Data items
»»
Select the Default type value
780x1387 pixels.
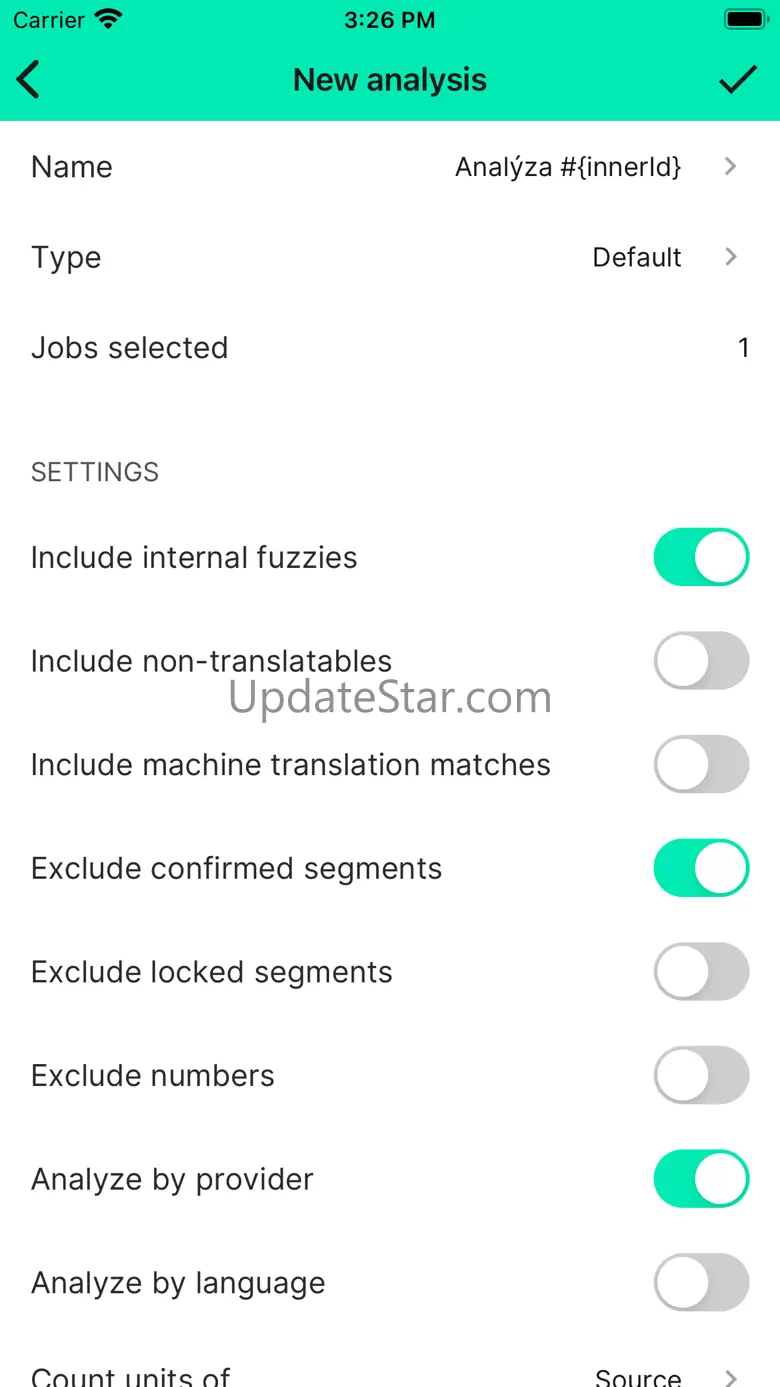tap(637, 257)
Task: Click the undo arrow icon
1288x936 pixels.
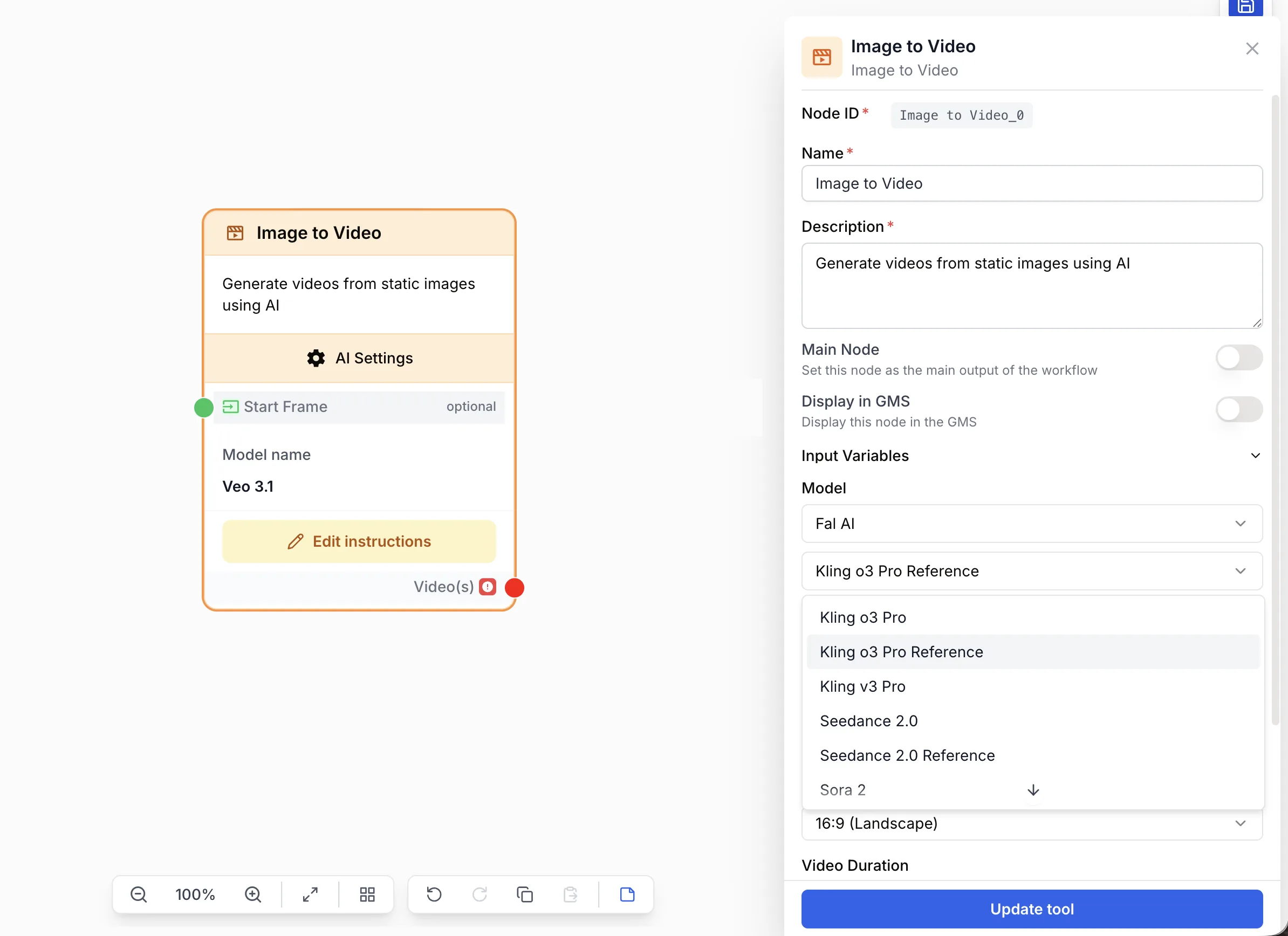Action: [x=434, y=894]
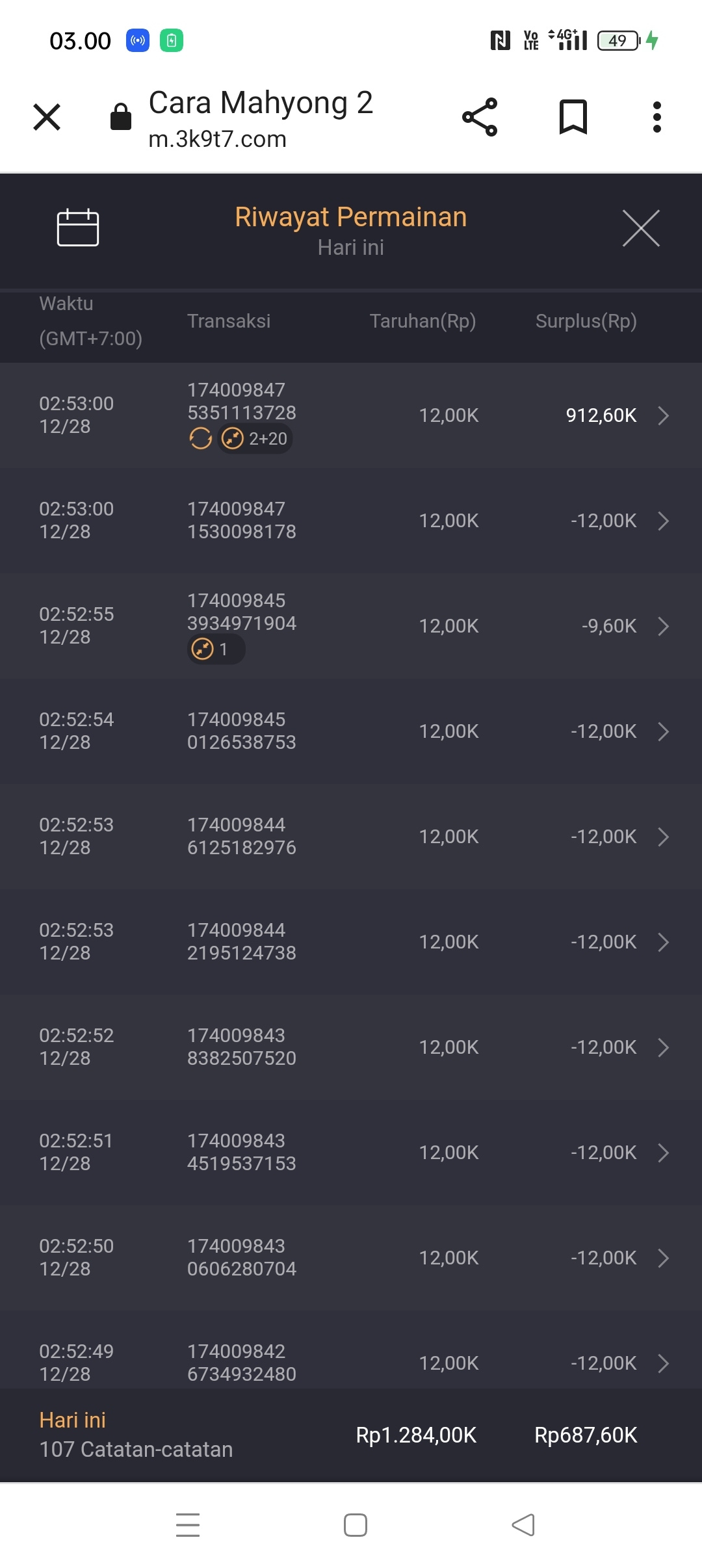Viewport: 702px width, 1568px height.
Task: Open the 02:52:50 transaction row
Action: (x=351, y=1258)
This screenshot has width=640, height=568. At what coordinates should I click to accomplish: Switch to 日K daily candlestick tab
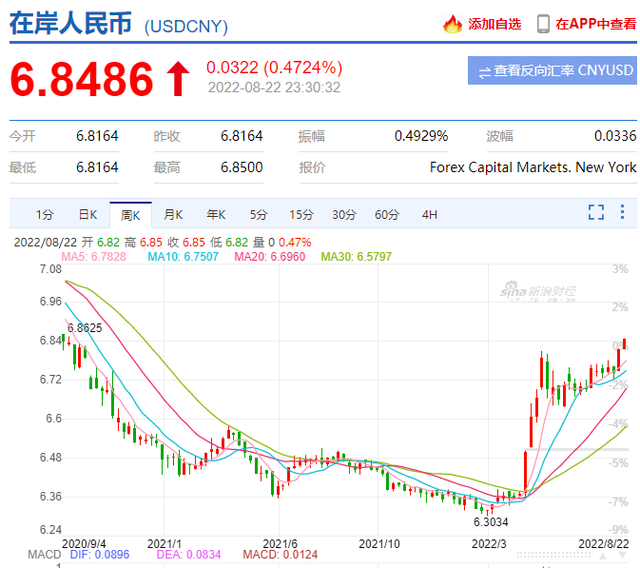88,214
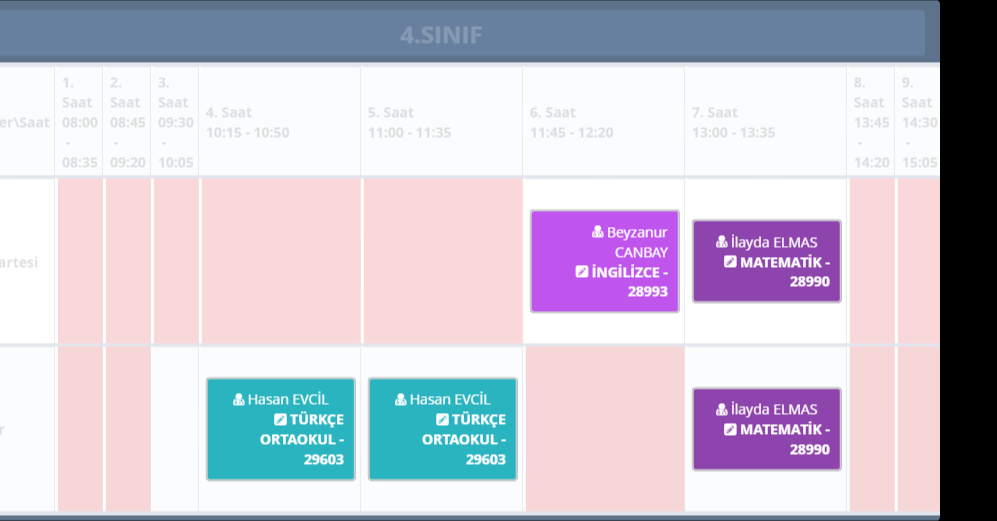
««
> Aim of the task:
Your task is to print exactly the lines from the one containing "Task: Click the undo arrow icon" through the final line of the records above, with no pictures and nothing more.

> Output for this exercise:
Task: Click the undo arrow icon
1288x936 pixels.
Action: [x=434, y=894]
Viewport: 702px width, 1568px height.
Task: Open the 02:52:50 transaction row
Action: (x=351, y=1258)
This screenshot has width=640, height=568. At what coordinates should I click to accomplish: Switch to 日K daily candlestick tab
88,214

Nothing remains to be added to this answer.